Abstract. Benzoic, sorbic and propionic acid are used as preservatives in foods and can also be naturally present in processed foods. The levels of preservatives in 939 vegetables were determined. Benzoic and sorbic acid were analysed by high-performance liquid chromatography with a diode-array detector and further confirmed by liquid chromatography-tandem mass spectrometry, whereas propionic acid was analysed using a gas chromatography-flame ionization detector and further confirmed by gas chromatography-mass spectrometry. Benzoic and propionic acid were found in 10.9% and 36.2%, respectively, of the samples. In contrast, sorbic acid was not found in any of the samples. The highest amounts of benzoic and propionic acid were found in perilla leaves (0.33-298 mg kg-1) and ginseng (<LOD-32.8 mg kg-1), respectively. The background concentration ranges of naturally occurring preservatives in vegetables determined in this study could be used for inspection services of standard criteria to address consumer complaints or trade disputes.

(3) Zapaśnik A, Sokołowska B, Bryła M. Role of Lactic Acid Bacteria in Food Preservation and Safety. Foods. 2022 Apr 28;11(9):1283. doi: 10.3390/foods11091283. 

Abstract. Fermentation of various food stuffs by lactic acid bacteria is one of the oldest forms of food biopreservation. Bacterial antagonism has been recognized for over a century, but in recent years, this phenomenon has received more scientific attention, particularly in the use of various strains of lactic acid bacteria (LAB). Certain strains of LAB demonstrated antimicrobial activity against foodborne pathogens, including bacteria, yeast and filamentous fungi. Furthermore, in recent years, many authors proved that lactic acid bacteria have the ability to neutralize mycotoxin produced by the last group.
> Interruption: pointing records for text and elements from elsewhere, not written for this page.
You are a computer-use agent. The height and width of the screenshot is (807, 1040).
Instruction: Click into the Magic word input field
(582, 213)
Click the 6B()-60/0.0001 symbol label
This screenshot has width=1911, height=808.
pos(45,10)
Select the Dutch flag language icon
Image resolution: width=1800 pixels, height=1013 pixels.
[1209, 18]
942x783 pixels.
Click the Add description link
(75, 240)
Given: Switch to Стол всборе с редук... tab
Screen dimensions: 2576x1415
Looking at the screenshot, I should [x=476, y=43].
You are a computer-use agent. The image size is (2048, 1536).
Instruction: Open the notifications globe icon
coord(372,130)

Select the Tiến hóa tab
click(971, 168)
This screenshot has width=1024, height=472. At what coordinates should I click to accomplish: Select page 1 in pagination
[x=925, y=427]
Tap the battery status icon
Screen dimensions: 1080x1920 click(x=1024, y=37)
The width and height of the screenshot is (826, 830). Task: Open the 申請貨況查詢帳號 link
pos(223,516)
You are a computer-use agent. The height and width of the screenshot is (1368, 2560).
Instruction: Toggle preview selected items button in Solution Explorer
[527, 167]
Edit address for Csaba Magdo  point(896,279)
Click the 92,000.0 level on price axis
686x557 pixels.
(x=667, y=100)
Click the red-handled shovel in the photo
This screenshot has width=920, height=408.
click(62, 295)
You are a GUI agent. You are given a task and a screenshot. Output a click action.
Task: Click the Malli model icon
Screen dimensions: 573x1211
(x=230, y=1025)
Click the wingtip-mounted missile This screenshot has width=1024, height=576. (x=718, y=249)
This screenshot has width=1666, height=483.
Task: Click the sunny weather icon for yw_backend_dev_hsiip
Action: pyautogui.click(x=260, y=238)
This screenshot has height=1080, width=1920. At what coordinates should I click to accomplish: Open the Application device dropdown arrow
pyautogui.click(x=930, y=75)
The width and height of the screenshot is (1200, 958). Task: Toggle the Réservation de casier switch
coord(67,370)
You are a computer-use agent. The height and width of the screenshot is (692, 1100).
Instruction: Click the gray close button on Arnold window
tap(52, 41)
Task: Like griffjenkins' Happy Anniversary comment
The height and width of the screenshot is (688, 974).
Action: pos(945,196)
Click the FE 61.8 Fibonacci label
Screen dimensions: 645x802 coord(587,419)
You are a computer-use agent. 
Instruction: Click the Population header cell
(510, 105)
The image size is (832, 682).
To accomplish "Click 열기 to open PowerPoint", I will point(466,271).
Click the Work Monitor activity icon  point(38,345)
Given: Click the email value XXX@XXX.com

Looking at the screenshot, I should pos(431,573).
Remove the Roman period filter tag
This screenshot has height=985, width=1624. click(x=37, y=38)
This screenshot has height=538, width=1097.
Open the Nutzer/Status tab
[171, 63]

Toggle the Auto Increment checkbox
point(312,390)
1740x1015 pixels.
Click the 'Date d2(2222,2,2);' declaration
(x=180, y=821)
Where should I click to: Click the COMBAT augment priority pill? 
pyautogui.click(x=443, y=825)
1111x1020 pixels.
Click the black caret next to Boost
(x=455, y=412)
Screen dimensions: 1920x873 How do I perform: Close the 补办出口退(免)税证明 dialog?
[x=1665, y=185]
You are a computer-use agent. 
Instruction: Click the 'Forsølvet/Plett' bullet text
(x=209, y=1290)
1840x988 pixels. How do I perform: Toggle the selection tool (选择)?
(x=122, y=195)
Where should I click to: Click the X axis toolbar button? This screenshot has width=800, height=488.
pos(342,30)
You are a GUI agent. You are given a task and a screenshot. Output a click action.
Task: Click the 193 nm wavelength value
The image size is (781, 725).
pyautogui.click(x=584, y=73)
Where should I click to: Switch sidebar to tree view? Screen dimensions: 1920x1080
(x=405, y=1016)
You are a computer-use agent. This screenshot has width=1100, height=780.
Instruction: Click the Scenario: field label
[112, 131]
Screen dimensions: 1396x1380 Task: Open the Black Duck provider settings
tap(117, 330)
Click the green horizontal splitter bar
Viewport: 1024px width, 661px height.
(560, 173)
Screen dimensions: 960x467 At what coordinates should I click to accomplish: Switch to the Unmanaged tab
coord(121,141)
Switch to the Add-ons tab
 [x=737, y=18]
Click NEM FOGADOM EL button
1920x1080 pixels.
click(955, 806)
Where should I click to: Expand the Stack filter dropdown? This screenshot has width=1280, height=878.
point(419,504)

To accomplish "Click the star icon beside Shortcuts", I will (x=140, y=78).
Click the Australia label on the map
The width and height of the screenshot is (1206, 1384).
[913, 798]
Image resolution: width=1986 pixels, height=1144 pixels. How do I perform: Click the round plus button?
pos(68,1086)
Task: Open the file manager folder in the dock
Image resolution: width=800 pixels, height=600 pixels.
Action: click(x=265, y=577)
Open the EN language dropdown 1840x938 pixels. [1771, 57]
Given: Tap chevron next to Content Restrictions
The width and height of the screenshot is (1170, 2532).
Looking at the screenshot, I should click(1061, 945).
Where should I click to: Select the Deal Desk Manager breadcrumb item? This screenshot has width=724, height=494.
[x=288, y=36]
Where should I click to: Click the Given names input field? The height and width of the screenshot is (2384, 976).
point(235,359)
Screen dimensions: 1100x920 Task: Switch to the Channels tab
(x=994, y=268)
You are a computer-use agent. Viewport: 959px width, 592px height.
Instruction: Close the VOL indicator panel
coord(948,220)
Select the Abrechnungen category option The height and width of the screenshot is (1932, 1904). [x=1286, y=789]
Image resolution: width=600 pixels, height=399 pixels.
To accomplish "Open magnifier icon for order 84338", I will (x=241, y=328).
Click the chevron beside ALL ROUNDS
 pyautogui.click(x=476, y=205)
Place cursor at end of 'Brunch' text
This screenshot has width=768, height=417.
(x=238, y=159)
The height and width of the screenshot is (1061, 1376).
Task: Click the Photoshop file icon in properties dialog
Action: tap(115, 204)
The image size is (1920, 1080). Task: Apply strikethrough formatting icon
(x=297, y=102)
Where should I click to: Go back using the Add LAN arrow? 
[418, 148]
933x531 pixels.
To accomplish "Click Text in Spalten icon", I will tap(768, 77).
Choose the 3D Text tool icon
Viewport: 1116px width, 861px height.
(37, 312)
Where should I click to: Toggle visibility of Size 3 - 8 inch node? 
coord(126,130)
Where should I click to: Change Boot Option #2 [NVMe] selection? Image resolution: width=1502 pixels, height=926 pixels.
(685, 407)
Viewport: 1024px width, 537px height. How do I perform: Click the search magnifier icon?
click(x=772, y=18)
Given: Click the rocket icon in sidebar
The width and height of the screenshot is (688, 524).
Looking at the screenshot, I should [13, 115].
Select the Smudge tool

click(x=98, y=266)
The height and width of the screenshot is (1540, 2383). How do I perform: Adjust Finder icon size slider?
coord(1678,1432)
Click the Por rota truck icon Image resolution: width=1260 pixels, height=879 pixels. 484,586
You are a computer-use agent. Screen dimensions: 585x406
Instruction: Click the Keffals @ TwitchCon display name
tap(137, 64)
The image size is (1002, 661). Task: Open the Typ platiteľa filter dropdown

Antimicrobial activity of lactic acid bacteria is mainly based on the production of metabolites such as lactic acid, organic acids, hydroperoxide and bacteriocins. In addition, some research suggests other mechanisms of antimicrobial activity of LAB against pathogens as well as their toxic metabolites. These properties are very important because of the future possibility to exchange chemical and physical methods of preservation with a biological method based on the lactic acid bacteria and their metabolites. Biopreservation is defined as the extension of shelf life and the increase in food safety by use of controlled microorganisms or their metabolites. This biological method may determine the alternative for the usage of chemical preservatives. In this study, the possibilities of the use of lactic acid bacteria against foodborne pathogens is provided. Our aim is to yield knowledge about lactic acid fermentation and the activity of lactic acid bacteria against pathogenic microorganisms. In addition, we would like to introduce actual information about health aspects associated with the consumption of fermented products, including probiotics.